Die Hoffnungen der Union richten sich auch auf die zahlreichen noch unentschlossenen Wähler
Die Hoffnungen der Union richten sich dabei auch auf die zahlreichen noch unentschlossenen Wählerinnen und Wähler. „Wir gehen davon aus, dass im Feld der Unentschlossenen noch zwei, drei Punkte für uns liegen können“, verlautet es aus der Parteispitze. Aus Parteikreisen hieß es dazu, man sei erleichtert, dass die Briefwahl vielerorts doch noch nicht so weit vorangeschritten sei, wie zunächst befürchtet. Die Angst, viele Stimmen seien bereits unwiderruflich an Scholz gegangen, ist geringer geworden. „Ich bleibe zuversichtlich: Es gibt noch 40 Prozent Unentschlossene“, sagt auch Gesundheitsminister und Laschet-Unterstützer Jens Spahn im Gespräch mit unserer Redaktion. „Und die Mehrheit der Deutschen will keine linke Politik.“ Die SPD habe genau deshalb Olaf Scholz als Kandidaten aufgestellt. Seine Devise: „Wir haben dieses Land einmal mehr gut durch eine schwere Krise geführt. Das sollten wir auch im Endspurt dieses Wahlkampfs weiter selbstbewusst betonen.“
Der FDP-Vorsitzende Christian Lindner kritisiert, die Union habe mit sich widersprechenden Aussagen zu Steuerentlastungen und der Schuldenbremse ihre innere Mitte verloren und würde auch mit Söder als Kanzlerkandidat deshalb auch nicht besser dastehen. „Mit Markus Söder wäre es nur anders gewesen“, sagte Lindner im Live-Interview unserer Redaktion. Söder habe die Schuldenbremse zur Debatte gestellt und CDU-Chef Laschet die im Wahlprogramm versprochene Steuerentlastung. Er rate deshalb „ab davon, CDU und CSU zu wählen“.

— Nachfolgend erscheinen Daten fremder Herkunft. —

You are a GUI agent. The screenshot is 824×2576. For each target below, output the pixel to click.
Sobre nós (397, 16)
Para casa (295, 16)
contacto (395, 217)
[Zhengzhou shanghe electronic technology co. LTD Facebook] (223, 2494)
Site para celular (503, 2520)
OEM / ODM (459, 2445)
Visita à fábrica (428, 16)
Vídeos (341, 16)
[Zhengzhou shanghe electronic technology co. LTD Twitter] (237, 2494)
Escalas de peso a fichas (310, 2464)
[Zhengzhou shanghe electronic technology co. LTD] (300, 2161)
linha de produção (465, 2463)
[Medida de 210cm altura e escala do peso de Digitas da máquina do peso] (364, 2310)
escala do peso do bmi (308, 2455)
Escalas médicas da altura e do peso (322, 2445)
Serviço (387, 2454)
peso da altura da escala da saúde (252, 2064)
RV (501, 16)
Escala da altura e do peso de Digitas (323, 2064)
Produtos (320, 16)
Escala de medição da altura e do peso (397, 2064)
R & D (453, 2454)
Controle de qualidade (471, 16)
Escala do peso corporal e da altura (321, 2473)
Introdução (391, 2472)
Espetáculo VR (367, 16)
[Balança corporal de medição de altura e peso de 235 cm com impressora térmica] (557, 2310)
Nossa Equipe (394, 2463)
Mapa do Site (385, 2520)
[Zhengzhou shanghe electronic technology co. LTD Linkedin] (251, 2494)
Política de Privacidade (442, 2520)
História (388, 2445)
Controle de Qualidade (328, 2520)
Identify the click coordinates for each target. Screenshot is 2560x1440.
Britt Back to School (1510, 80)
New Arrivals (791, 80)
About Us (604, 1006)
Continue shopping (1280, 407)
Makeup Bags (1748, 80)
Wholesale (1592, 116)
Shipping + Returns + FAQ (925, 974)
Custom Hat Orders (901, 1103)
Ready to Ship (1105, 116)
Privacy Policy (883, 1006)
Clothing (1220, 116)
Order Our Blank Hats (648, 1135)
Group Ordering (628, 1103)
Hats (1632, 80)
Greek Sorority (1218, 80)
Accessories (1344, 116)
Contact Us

Hätte eine stärkere Unterstützung aus Bayern das Blatt wenden können?
Hätte eine stärkere Unterstützung aus Bayern das Blatt wenden können? Zumindest stellt eine Mehrheit der Bevölkerung Markus Söder in dieser Frage ein schlechtes Zeugnis aus. So sind 66 Prozent der Ansicht, dass sich Söder nicht ausreichend hinter den gemeinsamen Kanzlerkandidaten von CDU und CSU gestellt habe. Mehr als jeder dritte Befragte (36 Prozent) sagt sogar, der CSU-Chef sei „auf keinen Fall“ ein guter Unterstützer des CDU-Vorsitzenden gewesen. Das ist das Ergebnis einer repräsentativen Umfrage des Meinungsforschungsinstituts Civey im Auftrag unserer Redaktion. In einer gleichlautenden Umfrage im Juli hatte nur jeder zweite erklärt, Söder stehe nicht hinter Armin Laschet.